いやいやいや、私はクッションを置いただけだし、何も盗んでいない。
「スチュワートさんが全員の部屋をチェックするらしいけど大丈夫? マイカ、変な物ばかり集めてるから……」
「うぐっ……。ま、まあ、たしかに……」
ただでさえ、色んなところからもらってきた物でいっぱいだし、部屋も改造しちゃってる。困ったなぁ……これは余計な誤解を生みそうだ。
あれこれ頭を悩ませていると、スチュワートさんが広間に入ってきた。
「遅れてすまない――」
侍女達の「ほぅっ……」という心の声が聞こえる。
今日も作画が安定しているなぁ~。
執事服がこんなにも似合う人ってそうそういないだろう。緑髪っていうのもポイントが高いのかも。

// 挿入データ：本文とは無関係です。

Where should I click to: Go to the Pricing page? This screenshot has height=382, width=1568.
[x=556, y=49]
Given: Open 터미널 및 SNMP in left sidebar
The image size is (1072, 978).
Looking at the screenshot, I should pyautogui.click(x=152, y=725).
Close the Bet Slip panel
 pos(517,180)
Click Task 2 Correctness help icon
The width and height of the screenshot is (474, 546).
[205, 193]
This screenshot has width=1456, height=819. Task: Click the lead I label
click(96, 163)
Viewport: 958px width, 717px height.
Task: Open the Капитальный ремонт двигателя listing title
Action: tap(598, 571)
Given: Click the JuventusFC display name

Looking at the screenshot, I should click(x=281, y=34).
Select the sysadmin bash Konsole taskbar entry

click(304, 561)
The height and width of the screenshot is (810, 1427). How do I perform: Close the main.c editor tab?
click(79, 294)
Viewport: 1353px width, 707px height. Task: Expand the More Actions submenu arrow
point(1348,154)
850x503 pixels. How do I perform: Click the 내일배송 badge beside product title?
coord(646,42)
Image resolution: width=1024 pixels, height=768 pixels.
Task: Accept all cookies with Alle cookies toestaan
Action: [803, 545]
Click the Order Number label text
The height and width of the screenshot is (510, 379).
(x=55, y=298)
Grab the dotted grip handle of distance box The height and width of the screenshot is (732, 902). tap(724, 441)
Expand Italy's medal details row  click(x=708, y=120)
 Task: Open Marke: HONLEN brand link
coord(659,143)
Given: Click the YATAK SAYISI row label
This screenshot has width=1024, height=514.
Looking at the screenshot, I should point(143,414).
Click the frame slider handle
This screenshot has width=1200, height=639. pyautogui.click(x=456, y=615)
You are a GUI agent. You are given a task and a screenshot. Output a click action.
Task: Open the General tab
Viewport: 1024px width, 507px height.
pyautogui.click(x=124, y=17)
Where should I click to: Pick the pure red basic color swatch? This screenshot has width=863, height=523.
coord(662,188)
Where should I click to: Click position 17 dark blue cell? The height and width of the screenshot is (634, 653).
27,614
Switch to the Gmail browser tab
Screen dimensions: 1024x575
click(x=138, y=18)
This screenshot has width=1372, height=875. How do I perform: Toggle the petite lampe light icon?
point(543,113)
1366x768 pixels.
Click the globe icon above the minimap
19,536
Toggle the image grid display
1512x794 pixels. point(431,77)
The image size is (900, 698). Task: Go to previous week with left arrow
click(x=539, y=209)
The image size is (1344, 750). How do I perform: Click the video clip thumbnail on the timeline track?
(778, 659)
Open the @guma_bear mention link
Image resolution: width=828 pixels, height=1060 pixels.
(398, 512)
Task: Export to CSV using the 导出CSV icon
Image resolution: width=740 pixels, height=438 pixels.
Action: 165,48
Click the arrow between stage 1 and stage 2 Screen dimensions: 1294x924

スチュワートさんは集まった侍女達に目を向け、よく通る声で言った。
「すでに皆も聞いていると思うが、昨夜、この宮廷に何者かが侵入した形跡があった。幸い、被害はないと報告を受けているが、今一度、各自で何か盗まれたり、不審な物が増えてないか点検をするように」
「「はい!」」
「よろしい。では、本日の仕事終わりに、各自の部屋を私が最終確認をする。プライベートな物があれば、事前に侍女頭のロゼッタに預けるようにして欲しい」
「「はい!」」
「では、本日も丁寧な仕事を心がけるように――以上」
スチュワートさんがその場を離れると、皆が一斉に持ち場へ移動を始める。
「ねぇ、マイカどうすんの? ロゼッタさんに魔獣の油は無理でしょ? あんた庭木に吊されるわよ?」
「う~ん……仕方ない、最後の手段を使うわ!」
私はそう言い残して、自分の部屋に走った。
「ちょ、ちょっと、ここの掃除はどうすんのよーっ⁉ もうっ!」
* * *
部屋から大工道具や魔獣の油、精油、木材など、およそ侍女の持ち物とは思えないような品々を空き箱に詰め、私は人目を忍んで外庭にある騎士団の宿舎に向かった。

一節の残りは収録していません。